Are lottery numbers random?
Lottery draws are designed to be random: gravity-pick machines or audited RNGs are tested so each number has an equal, independent chance every draw. The frequency and gap charts on this site track that — observed counts hug the uniform expectation, and the small deviations are exactly the size you'd predict from finite sampling.
Randomness doesn't mean every number appears equally often in any given stretch — that would actually be non-random. It means the differences are unstructured: they don't persist, they don't predict, and they shrink (relative to the total) as draws accumulate.
The human brain is a pattern-finder, so streaks and 'hot' numbers feel meaningful. They aren't. You can verify this yourself in the Formula Lab: backtest any rule for picking numbers and watch its hit rate settle to the same baseline as random selection.
Frequently asked
- Are lottery draws truly random?
- Yes.

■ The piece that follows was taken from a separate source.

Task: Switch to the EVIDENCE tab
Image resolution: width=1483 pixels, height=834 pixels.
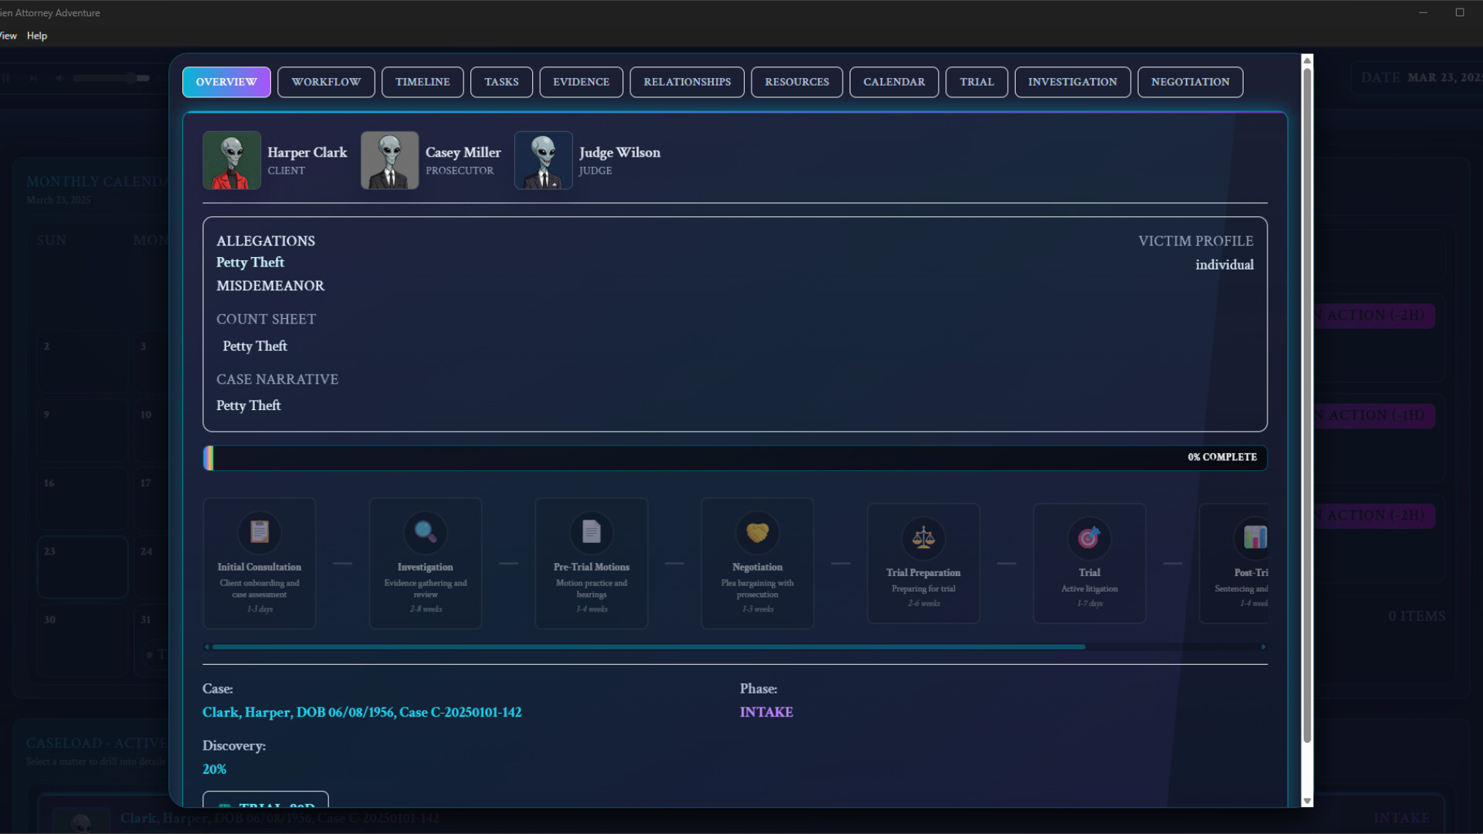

Reputable lotteries use certified gravity-pick machines or audited random number generators, tested so each outcome is independent and equally likely.
- If it's random, why do some numbers come up more?
- Finite-sample variation. Over a limited number of draws, counts naturally differ; the spread matches what randomness predicts and carries no forecasting value.
- Can I detect a pattern that beats the lottery?
- No. Independent draws have no exploitable pattern. Any rule, backtested honestly, converges to the chance baseline.